Hannah has been asking herself that same question lately. “I don’t know—I mean, it’s like, how long have you known your own name?”
“Yeah.” Joanie pauses, and somehow Hannah knows what she’s going to ask next. “Do you think Baker feels the same way?”
Hannah glances around her bedroom—at the clothes on the floor, the hairbrush on the dresser.
Her eyes settle on a framed picture of Baker and herself from last summer.
They’re sitting on the back porch at Wally’s house—Hannah on Baker’s lap, Baker’s arms clasped around Hannah’s waist—while Joanie and Luke photobomb behind them.
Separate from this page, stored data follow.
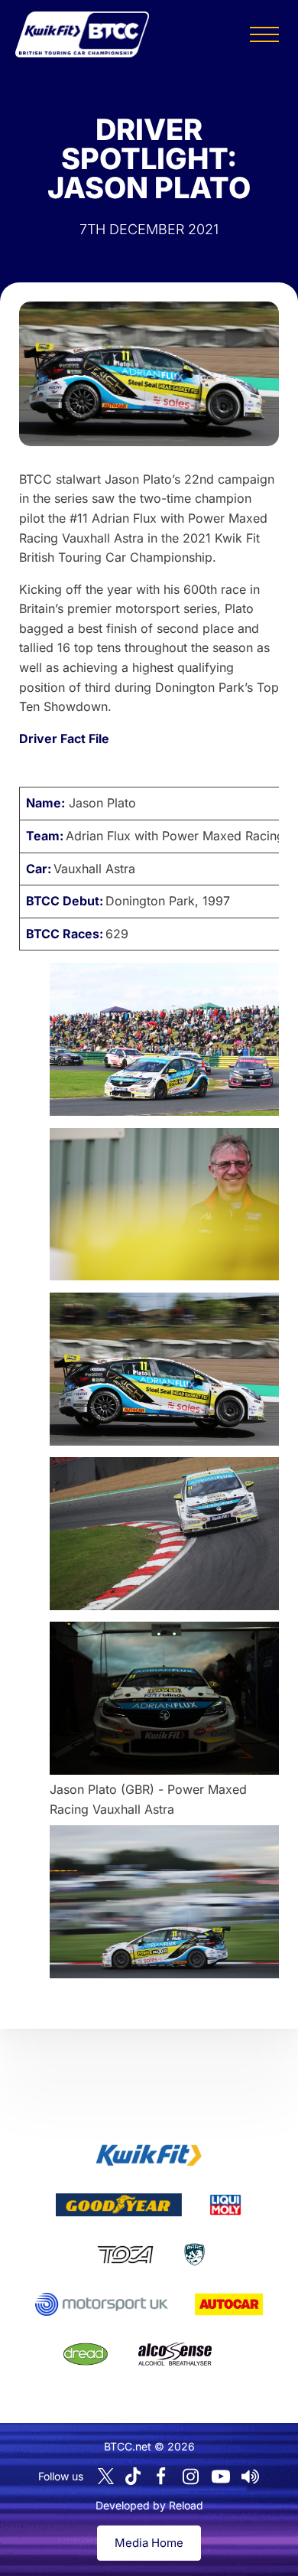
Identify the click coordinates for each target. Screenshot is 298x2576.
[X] (106, 2476)
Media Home (149, 2542)
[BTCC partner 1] (149, 2155)
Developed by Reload (149, 2505)
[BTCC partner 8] (86, 2354)
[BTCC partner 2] (119, 2204)
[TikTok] (133, 2476)
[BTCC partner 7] (229, 2304)
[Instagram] (191, 2476)
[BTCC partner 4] (125, 2254)
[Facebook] (161, 2476)
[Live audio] (250, 2476)
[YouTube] (221, 2476)
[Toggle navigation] (264, 34)
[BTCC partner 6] (101, 2304)
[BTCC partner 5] (194, 2254)
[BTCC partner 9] (175, 2354)
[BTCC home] (82, 34)
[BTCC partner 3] (225, 2204)
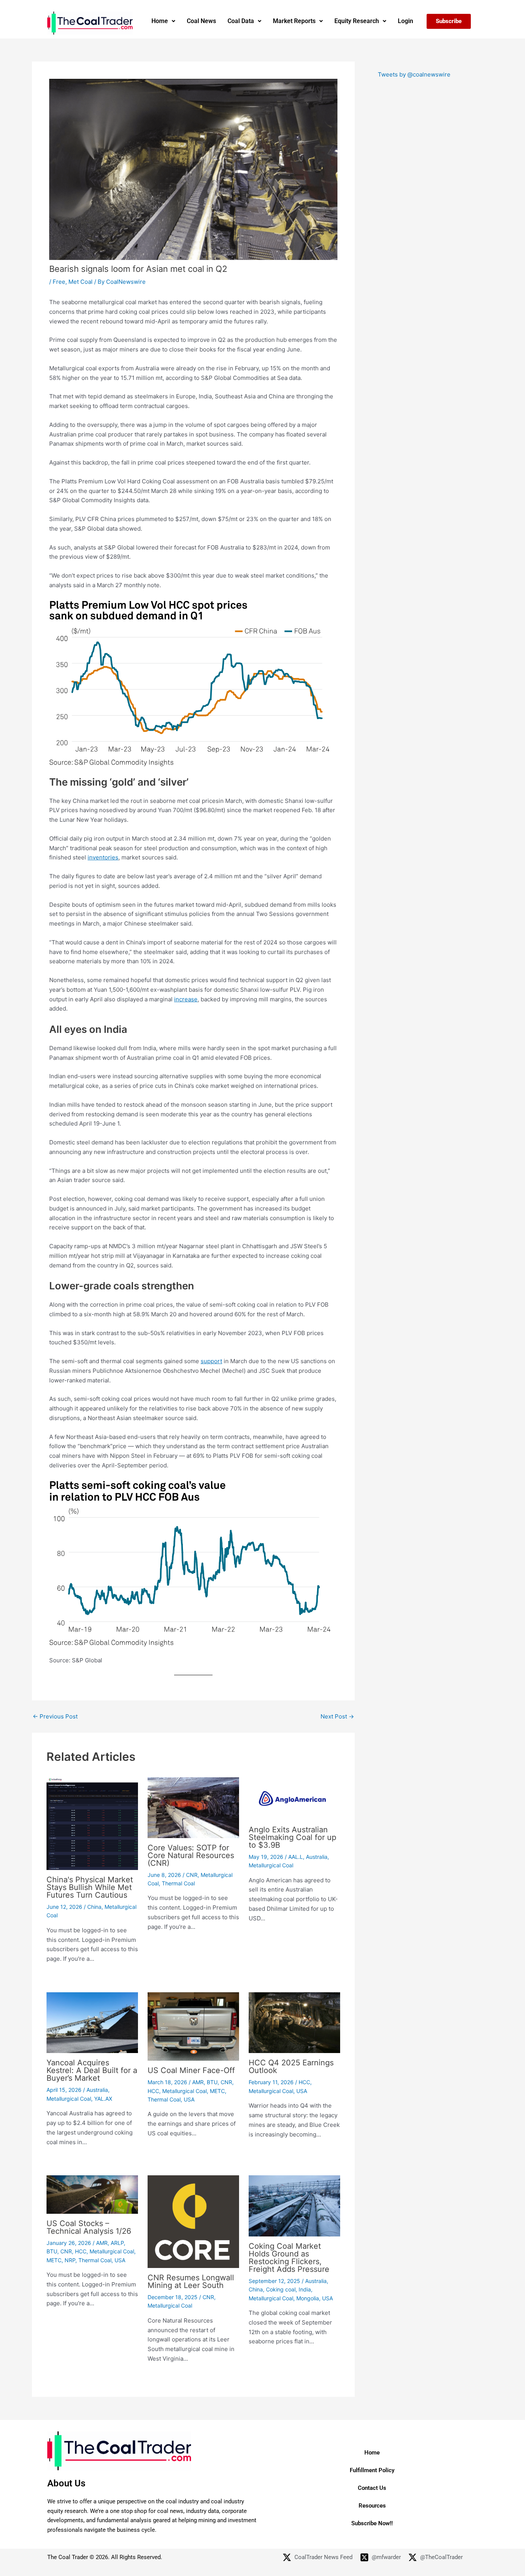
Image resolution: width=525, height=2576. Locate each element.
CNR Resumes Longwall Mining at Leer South (191, 2281)
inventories (103, 857)
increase (186, 999)
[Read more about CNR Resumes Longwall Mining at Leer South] (193, 2221)
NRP (70, 2260)
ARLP (117, 2243)
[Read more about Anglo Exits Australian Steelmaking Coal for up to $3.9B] (294, 1798)
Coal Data (241, 21)
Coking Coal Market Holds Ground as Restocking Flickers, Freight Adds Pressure (289, 2257)
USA (189, 2099)
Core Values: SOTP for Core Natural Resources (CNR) (191, 1855)
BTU (212, 2082)
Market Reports (294, 21)
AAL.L (295, 1856)
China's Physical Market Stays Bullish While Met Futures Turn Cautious (90, 1887)
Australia (316, 1856)
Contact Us (372, 2487)
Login (405, 21)
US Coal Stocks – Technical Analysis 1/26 (89, 2227)
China (94, 1906)
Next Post (337, 1716)
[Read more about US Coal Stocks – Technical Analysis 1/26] (92, 2194)
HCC (153, 2091)
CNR (192, 1875)
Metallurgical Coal (271, 1865)
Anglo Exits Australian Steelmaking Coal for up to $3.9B (292, 1837)
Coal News (201, 21)
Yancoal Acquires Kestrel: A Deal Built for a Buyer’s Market (92, 2070)
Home (159, 21)
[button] (163, 21)
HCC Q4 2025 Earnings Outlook (291, 2066)
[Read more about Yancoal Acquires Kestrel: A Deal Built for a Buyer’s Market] (92, 2022)
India (305, 2289)
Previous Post (55, 1716)
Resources (372, 2505)
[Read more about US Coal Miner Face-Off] (193, 2026)
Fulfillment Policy (372, 2470)
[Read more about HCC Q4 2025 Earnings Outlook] (294, 2022)
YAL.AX (103, 2098)
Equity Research (356, 21)
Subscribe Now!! (372, 2523)
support (211, 1361)
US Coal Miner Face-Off (191, 2070)
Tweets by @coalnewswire (414, 74)
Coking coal (281, 2289)
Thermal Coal (178, 1883)
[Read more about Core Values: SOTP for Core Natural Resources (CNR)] (193, 1807)
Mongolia (307, 2298)
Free (59, 281)
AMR (198, 2082)
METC (217, 2091)
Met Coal (80, 281)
Baker’s mouth is open midlaugh, her eyes dark and happy, a piece of gum visible on her back teeth.
They had been drinking Bud Light and eating Doritos on the porch that night, while Wally’s mom was away with his two younger brothers, and it had started to rain, one of those light, humid rains that turned the backyard into a sauna, and they had stood up to go inside until Baker had said, in a voice full of wonder, “Wait—why don’t we just stay here and experience it?
” So they had all stayed on the porch, yelling at each other about how they were dumbasses, watching the rain drip down their wrists and slide down their noses, until they were all wearing the rainwater like another layer of clothing.
That was one of the stupidest things I’ve ever done, Hannah had laughed later.
Don’t knock it, we had fun, Clay had said.
She’s not, Baker had said, her eyes lighting on Hannah. That’s just Hannah-speak for loving something.
“What are you thinking, Han?” Joanie asks.
“Just remembering something.”
“About Baker?”
“Yeah.”
“What happened at the beach?”
Hannah looks at her, surprised.
“It felt like a turning point,” Joanie says, undeterred. “Everything was all fine and great while we were there, but then it went to shit when we came back. What happened?”
“I don’t know, we just…”
Joanie’s eyes bore into hers until Hannah has to look away.
“You hooked up,” Joanie says. It’s not a question. “And was it—like—did she know it meant something to you?”
Hannah feels dazed. Hooked up is so reductive, but what words does she have to truly explain?
“If she’s just toying with you, I swear I’ll kill her,” Joanie continues in a hard voice.
Baker’s eyes in the moonlight. A flicker of passion, a flicker of shame.
“She’s not,” Hannah says.
“So it’s—I mean, she has feelings for you, too?”
It’s just us, right?
Hannah hesitates. “It’s hard to explain. I think—I think she’s not allowing herself to feel the same way.”
Joanie frowns, not convinced. “I’ll still kill her.”
Hannah says nothing.
“Han?”
“Yeah?”
“What about Wally?”
Hannah’s heart drops. “I love him, too,” she says sadly, “but it’s not the same.”
Joanie swallows. “I worry that he really loves you.”
“I do, too.”
“Han—I’m sorry that I didn’t talk to you for so long. Especially when you were going through this.”
“Don’t be sorry. I deserved it. Especially after how I treated you.”
Joanie wilts. She fiddles with the duvet snag again. “I didn’t understand.”
“I didn’t know how to explain.”
They lapse into silence, until Hannah starts to blow bubbles in her Sprite glass.
Hannah stares at her phone for a long time that afternoon, until her fingers can no longer stay still.
How are you feeling?
Baker doesn’t reply.
School is better and worse on Monday. Better because Joanie is talking to Hannah again, worse because Baker is not.
“She could at least, like, acknowledge that you took care of her on Saturday night,” Joanie says at lunch. “A simple ‘Hey, Han, thanks for wiping all that vom off my face’ would suffice.”
Hannah, Joanie, and Wally gaze in the direction of Baker’s lunch table.
She sits in her usual place in the middle of the group, leaning into Clay’s side, his letterman’s jacket creasing when he squeezes his arm around her.
Baker looks thin and sallow; her hair is less shiny and she has dark rings under her eyes.
“Exactly how sick was she?” Wally asks.